9 de novembro de 2011

Santo Deus!


SILVIO BERLUSCONI'S promise to resign has done nothing to calm European bond markets. Italian bond yields are soaring today; both the 2-year and the 10-year are above 7%. There are rumours that the ECB is in the market and buying heavily. If so, it's not having the desired effect. The ECB can't hope to keep yields reasonable through brute force. It will need to make an expectations-changing announcement. Will it? Italy's yields aren't the only ones rising. Markets are ditching Irish, Spanish, Belgian, and French debt too. The 10-year Treasury is back below 2%.

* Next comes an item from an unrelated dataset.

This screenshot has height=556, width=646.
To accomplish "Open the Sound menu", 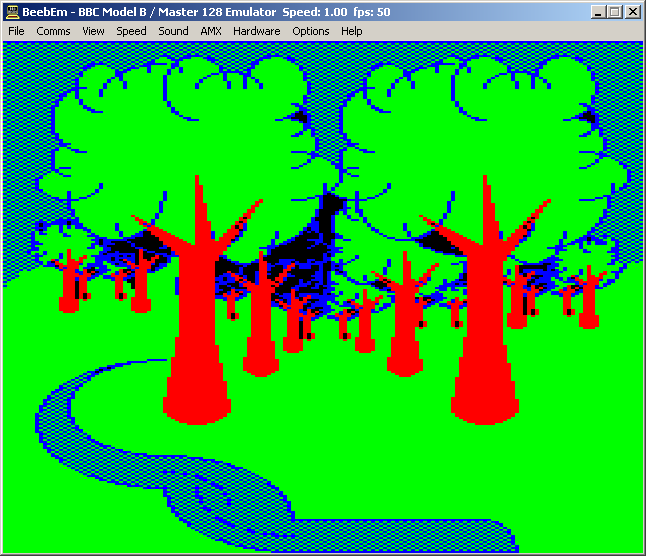I will click(x=173, y=31).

[....]I have been examining and re-examining the situation, trying to find the potential happy ending. It isn't there. The euro zone is in a death spiral. Markets are abandoning the periphery, including Italy, which is the world's 8th largest economy and 3rd largest bond market. This is triggering margin calls and leading banks to pull credit from the European market. This, in turn, is damaging the European economy, which is already being squeezed by the austerity programmes adopted in every large euro-zone economy. A weakening economy will damage revenues, undermining efforts at fiscal consolidation, further driving away investors and potentially triggering more austerity. The cycle will continue until something breaks. Eventually, one economy or another will face a true bank run and severe capital flight and will be forced to adopt capital controls. At that point, it will effectively be out of the euro area. What happens next isn't clear, but it's unlikely to be pretty.


Can this cycle be interrupted? I think so. I think that an ECB guarantee to backstop sovereign debt, coupled with massive purchases to establish credibility and a substantial easing in monetary policy, could change the dynamic, particularly if quickly followed up with a major fiscal commitment from core economies to support bail-out efforts and invest in peripheral economies while peripheral economies focus on substantial labour market, public-sector, and tax reforms. How likely does all of that sound? Could the ECB even commit to the above bold actions without facing debilitating criticism, and perhaps intervention, from national governments?